А вот Федор Литовченко был этническим украинцем. Родился он в 1859 году в д. Даниловка Полтавской губернии на Украине в семье крепостного крестьянина, работавшего ключником у помещика. Биография его была более разнообразна, чем у о. Михаила. Закончил фельдшерскую школу. До 1921 г. находился в монастыре и, по всей видимости, хотел принять монашество, но закрытие обители сорвало эти планы. Возможно, по этой причине он семьи не имел. После ухода из монастыря служил священником в разных местах страны. В 1929 г. по статье 58 п.10 был сослан на 3 года далекий Омутнинск.
В Омутнинске оба священника служили в городском соборе, который находился в сергиевской ориентации. Добромыслов был певчим и заведывал ризницей, получая жалование по 30-40 рублей в месяц. Литовченко исполнял свои прямые священнические обязанности. Правда, в большой дружбе, несмотря на общую ссылку, они не были. В протоколе своего допроса священник Литовченко говорил: «Отношенияу меня с Добромысловым товарищеско-служебные ...» Омутнинцы полюбили новых служителей собора. Священник Добромыслов говорил в протоколе своего допроса: «Верующие отца Федора Литовченко очень любили...» Видя, нелегкую жизнь людей вокруг, священники не могли молчать и открыто высказывали свое возмущение по адресу власти, за что вскоре были обвинены в антисоветской агитации и снова арестованы. Случилось это в 1931 году, в разгар коллективизации.
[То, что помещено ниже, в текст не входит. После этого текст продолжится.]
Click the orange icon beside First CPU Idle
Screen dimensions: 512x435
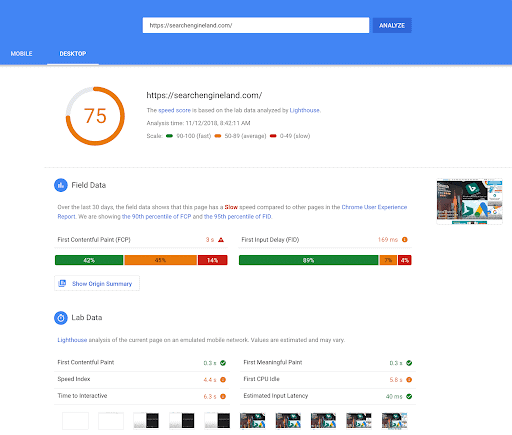pos(409,380)
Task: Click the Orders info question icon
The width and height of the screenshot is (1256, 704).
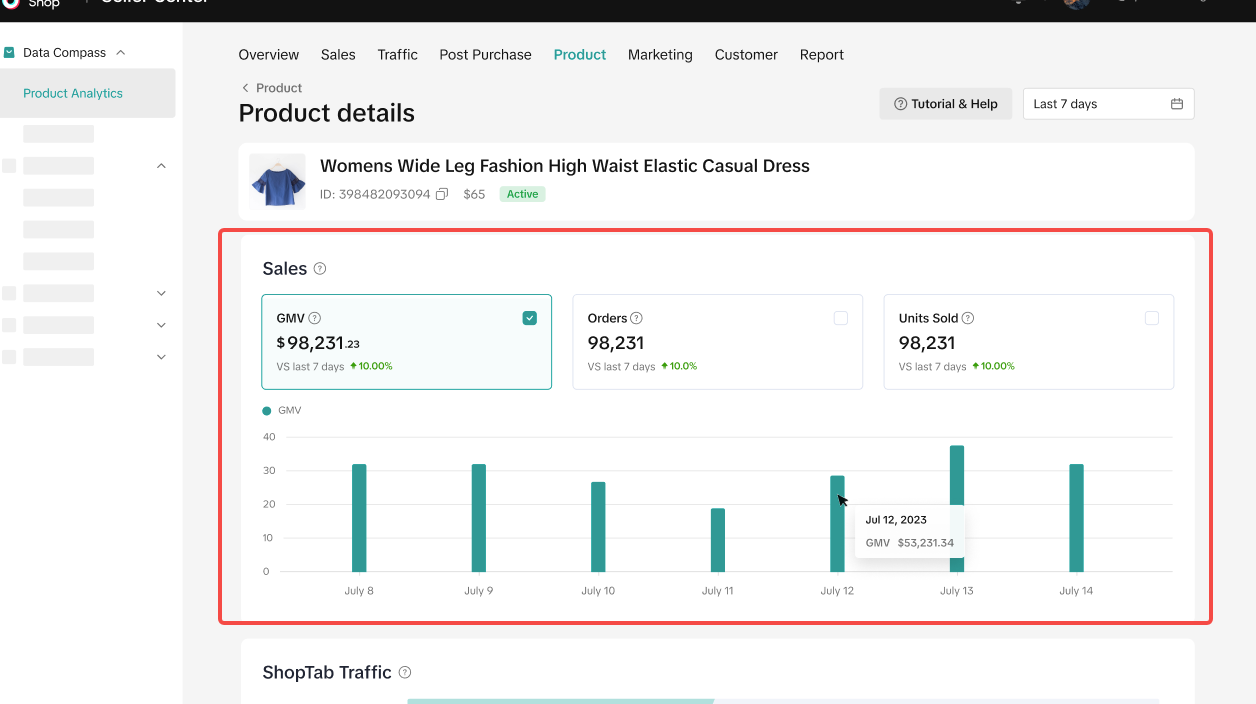Action: tap(637, 318)
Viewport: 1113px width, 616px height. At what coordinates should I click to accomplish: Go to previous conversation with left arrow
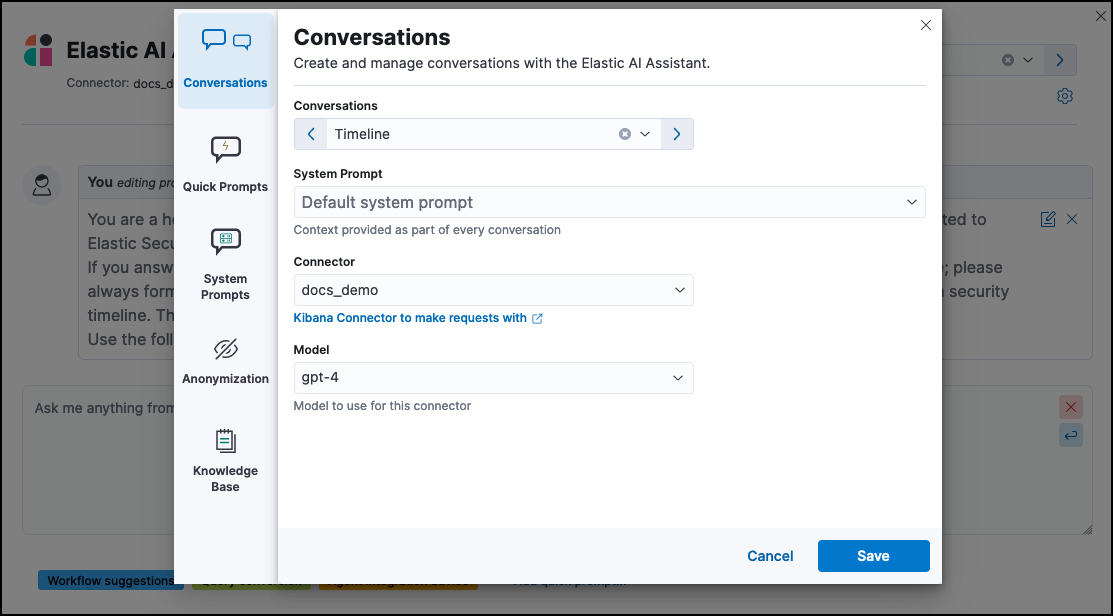point(310,133)
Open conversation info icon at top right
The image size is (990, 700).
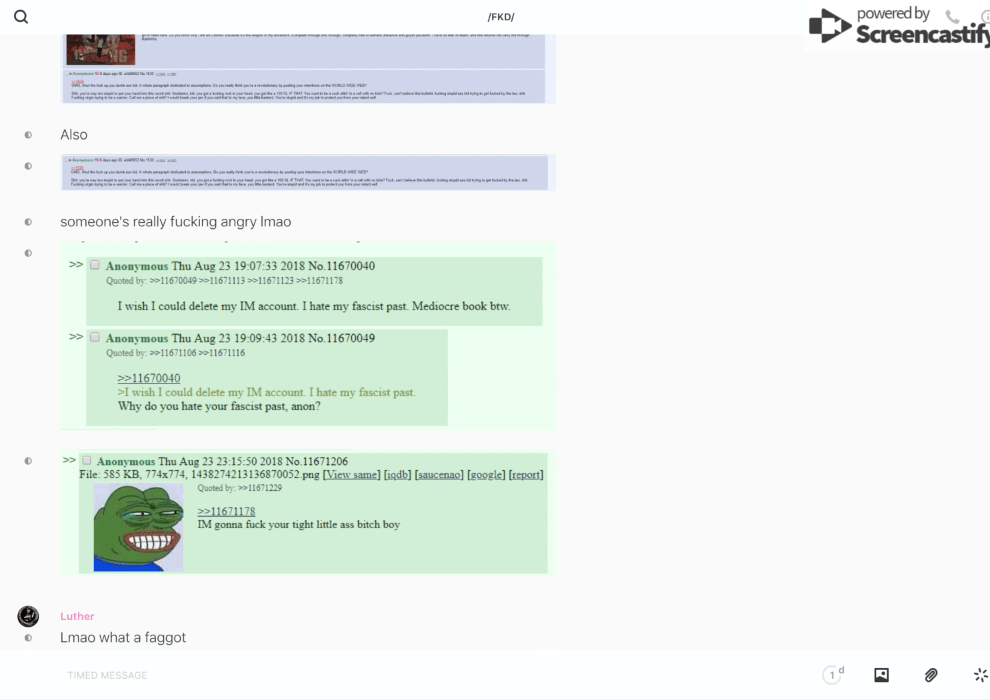point(984,17)
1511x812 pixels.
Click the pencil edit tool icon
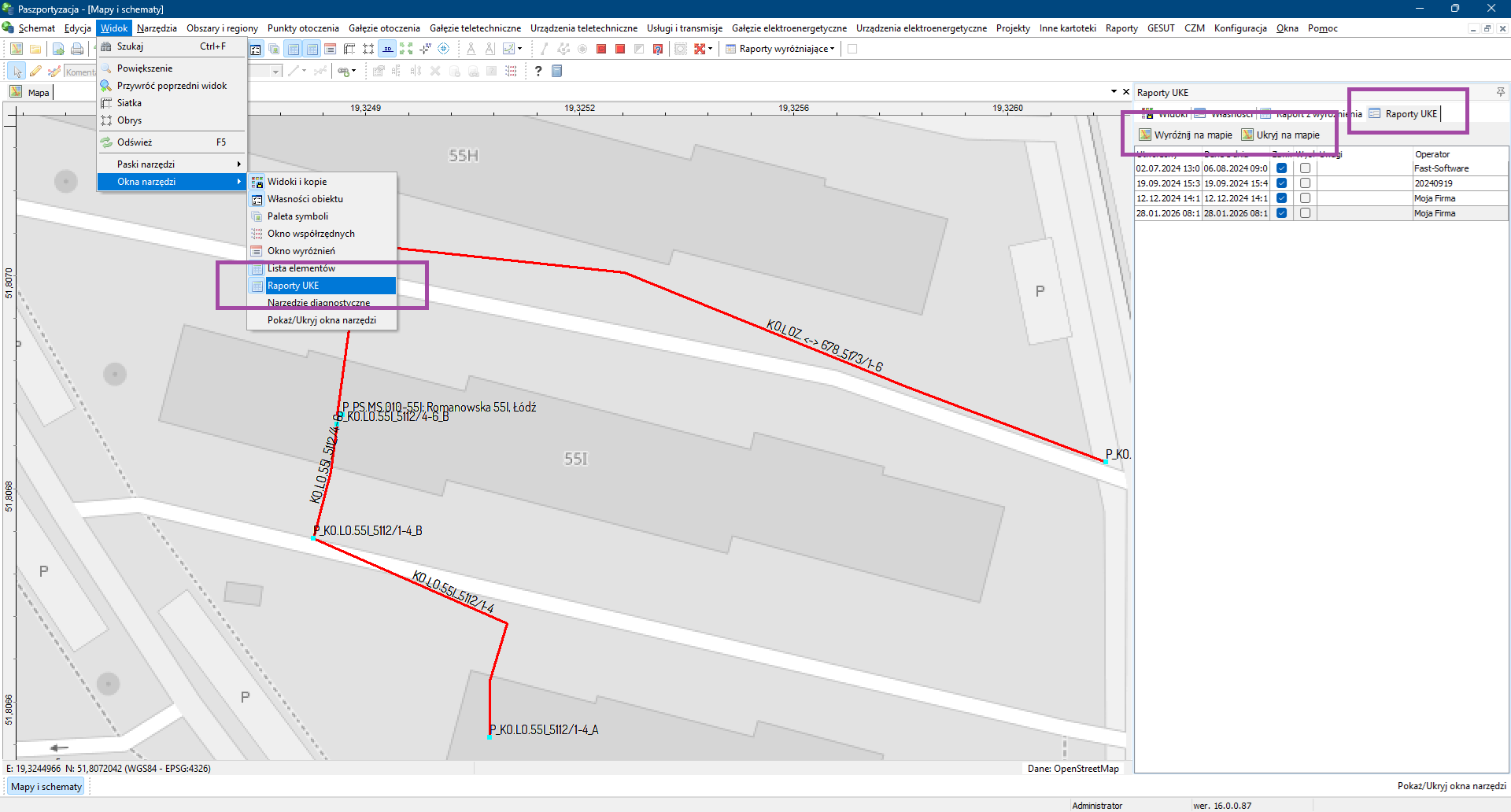pos(35,72)
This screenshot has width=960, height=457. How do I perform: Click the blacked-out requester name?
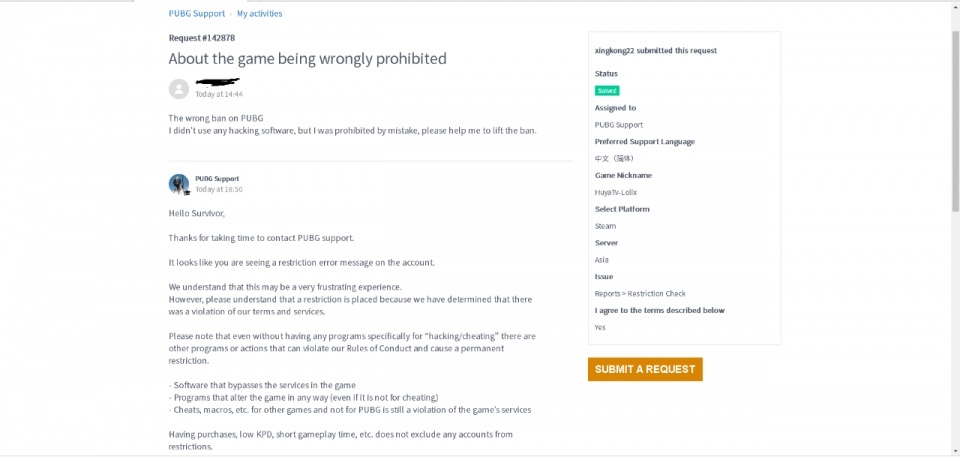(x=217, y=81)
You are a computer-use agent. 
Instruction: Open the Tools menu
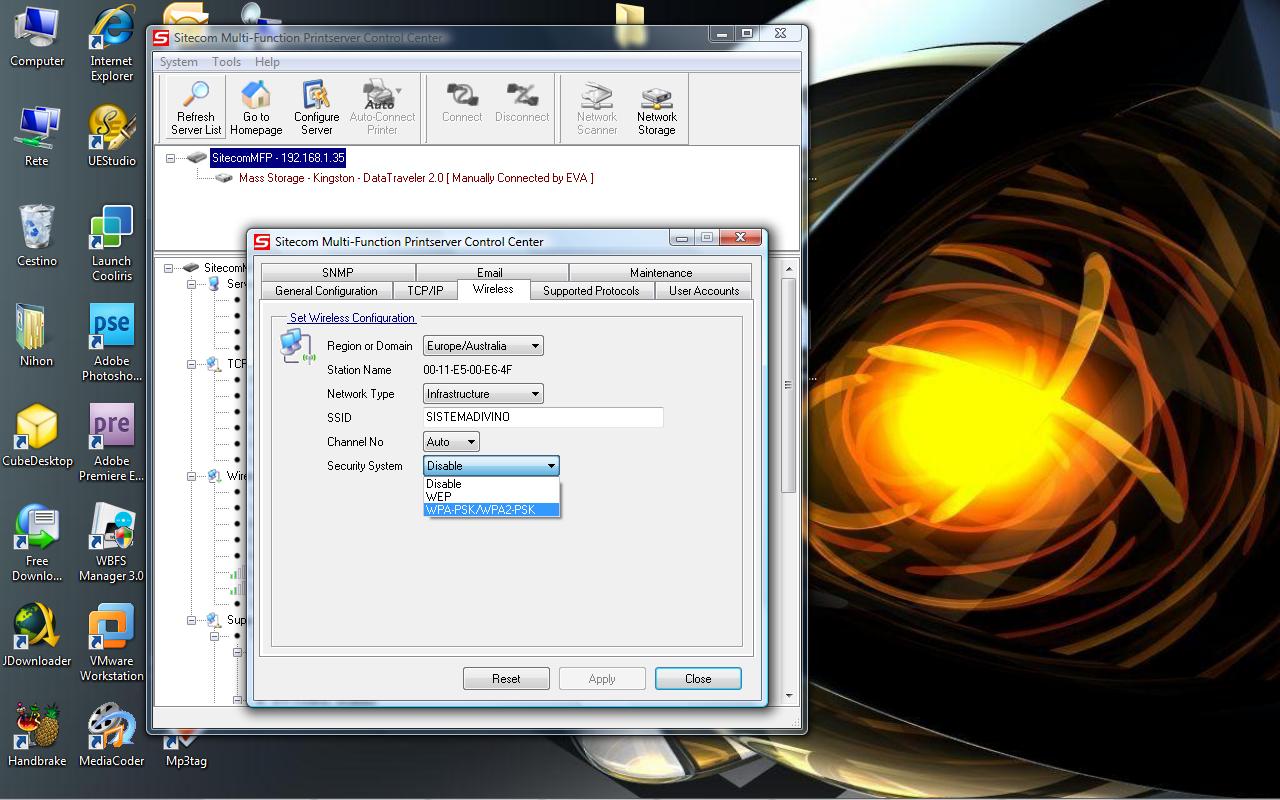[x=226, y=62]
В общем обвинительном заключении по делу говорилось: «… Свое положение и церковь они стали использовать для антисоветской агитации, проводя ее попутно с поборничеством за религию. С целью возбуждения верующих против проводимого соввластью выселения кулачества из пределов края Литовченко среди верующих говорил
«Безбожники делают все для того, чтобы погубить православную крестьянскую веру, но бог их до этого не допустит. Кроме религии они хотят также и крестьян русских уничтожить, уже начали выселять целыми партиями. Выселяют не кулаков, а трудовых крестьян. Какой же он кулак, когда он своим умом и трудом нажил состояние – это не кулак2».
Добромыслов, поддерживая Литовченко, заявлял:
«Вот выселяют кулаков, а после их будут выселять нас».
Видя в выселении кулачества гонение на крестьян, Литовченко говорил:
«Измучили весь русский народ, одних сюда шлют, других обратно, когда же мы переживем это. Выселение кулаков и еще готовят списки для выселения, дойдет очередь и до духовенства. Всех скоро посадят».
От своего единомышленника не отставал и Добромыслов, который говорил верующим:
«Не только мы живем плохо, но и в Сибири люди от большевиков тоже гибнут и бегут оттуда».
Надеясь на избавления от советской власти, Литовченко говорил:
«Недолго уже будет терпеть народ русский насилие над собой».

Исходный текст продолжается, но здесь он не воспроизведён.